On appeal, the Eighth Circuit affirmed this court’s interpretation of the “engaged in drilling
or re-working operations” language, stating, among other things, the following:
Finally, W.L. Summers’s leading treatise on oil and gas law sets forth the general principle
regarding drilling or reworking operations:
Various provisions of an oil and gas lease make it necessary to determine what
constitutes the beginning or commencement of a well or of drilling or reworking
operations.... The general rule is that actual drilling is unnecessary, but the location
of well sites, hauling lumber on the premises, erection of derricks, providing a water
supply, moving machinery on the premises and similar acts preliminary to the
beginning of the process of drilling, when performed with the bona fide intention
to proceed with diligence toward the completion of the well, constitute a
commencement or beginning of a well or drilling operations within the meaning of
the lease.
2 W.L. Summers, Oil and Gas § 15:19 (3d ed. 2008) (emphases added). Summers's general
principle further supports our interpretation of the phrase “engaged in drilling or reworking
operations.” Thus, the district court correctly interpreted the disputed lease language and
properly granted summary judgment in favor of Hess on the Andersons' quiet title claim.
Anderson, 649 F.3d at 898 (italics added). Also, the Eighth Circuit refused a request to certify to
the North Dakota Supreme Court the question of how the lease language should be interpreted,
stating:
With respect to the question presented in this appeal, i.e., the meaning of the phrase
“engaged in drilling or reworking operations,” we decline to certify the Andersons’ question
because we do not believe that the issue is close. We further conclude that the North Dakota
Supreme Court has provided enough guidance regarding the meaning of the disputed lease
language to render our decision non-conjectural.

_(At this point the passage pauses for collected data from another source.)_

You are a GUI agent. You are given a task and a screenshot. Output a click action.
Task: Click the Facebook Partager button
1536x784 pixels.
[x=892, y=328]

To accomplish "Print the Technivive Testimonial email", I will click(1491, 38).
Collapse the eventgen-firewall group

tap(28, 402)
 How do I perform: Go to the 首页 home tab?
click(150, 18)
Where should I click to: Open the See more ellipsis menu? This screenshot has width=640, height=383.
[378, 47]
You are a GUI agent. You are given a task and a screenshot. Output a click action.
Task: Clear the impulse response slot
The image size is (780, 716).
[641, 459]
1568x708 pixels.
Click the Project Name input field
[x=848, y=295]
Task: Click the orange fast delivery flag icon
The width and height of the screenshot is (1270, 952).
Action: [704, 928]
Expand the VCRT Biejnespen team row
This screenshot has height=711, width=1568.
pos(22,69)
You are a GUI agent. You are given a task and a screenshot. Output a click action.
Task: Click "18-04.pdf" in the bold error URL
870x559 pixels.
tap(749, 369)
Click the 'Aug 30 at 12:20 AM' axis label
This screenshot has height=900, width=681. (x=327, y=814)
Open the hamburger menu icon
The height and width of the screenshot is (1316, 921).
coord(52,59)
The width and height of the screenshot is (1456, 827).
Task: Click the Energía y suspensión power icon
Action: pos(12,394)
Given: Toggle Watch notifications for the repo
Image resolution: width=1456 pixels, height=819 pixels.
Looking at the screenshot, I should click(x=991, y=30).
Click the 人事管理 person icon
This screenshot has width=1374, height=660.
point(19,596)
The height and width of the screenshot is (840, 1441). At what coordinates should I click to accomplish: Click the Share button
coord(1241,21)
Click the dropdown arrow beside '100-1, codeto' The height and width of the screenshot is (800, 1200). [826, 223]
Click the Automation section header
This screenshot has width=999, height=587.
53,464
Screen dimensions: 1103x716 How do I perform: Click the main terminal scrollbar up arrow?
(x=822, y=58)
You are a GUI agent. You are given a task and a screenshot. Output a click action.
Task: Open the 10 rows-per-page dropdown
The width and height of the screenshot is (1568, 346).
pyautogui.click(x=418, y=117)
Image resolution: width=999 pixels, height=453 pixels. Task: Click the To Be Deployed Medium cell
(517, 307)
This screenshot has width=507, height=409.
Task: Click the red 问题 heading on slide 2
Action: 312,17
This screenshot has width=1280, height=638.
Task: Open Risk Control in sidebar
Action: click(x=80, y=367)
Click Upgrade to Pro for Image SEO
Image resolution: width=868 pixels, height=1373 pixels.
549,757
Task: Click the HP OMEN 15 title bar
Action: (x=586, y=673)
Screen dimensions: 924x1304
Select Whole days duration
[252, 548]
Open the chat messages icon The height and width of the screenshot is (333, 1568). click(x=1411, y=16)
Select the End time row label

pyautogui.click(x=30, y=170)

Id. at 895. Finally, in affirming this court’s decision, the only question the Eighth Circuit did not
address was whether Hess had engaged in “drilling operations” prior to expiration of the primary
term of the leases because plaintiffs conceded that point on appeal. The court stated:
7
The Andersons concede that Hess was engaged in drilling operations before the primary
terms expired. Thus, we need not address whether the preparatory activities in which Hess
engaged prior to the expiration of the primary terms constitute drilling operations.
Id. at 899 n.7.
B.
Defendants’ motion for summary judgment and the court’s grant of additional
time for discovery
Defendants filed an early motion for summary judgment contending that this court’s and the
Eighth Circuit’s decision in Anderson are controlling in this case. More particularly, defendants
contended that, even though drilling had not commenced until some six days after expiration of the
primary term, “drilling operations” were underway and the well was actually completed and started
producing some four months later. The activities that had taken place prior to expiration of the
primary term, according to defendants, included the obtaining of a well permit and other regulatory
approvals, surveying, site-specific engineering, staking, and some initial site construction work.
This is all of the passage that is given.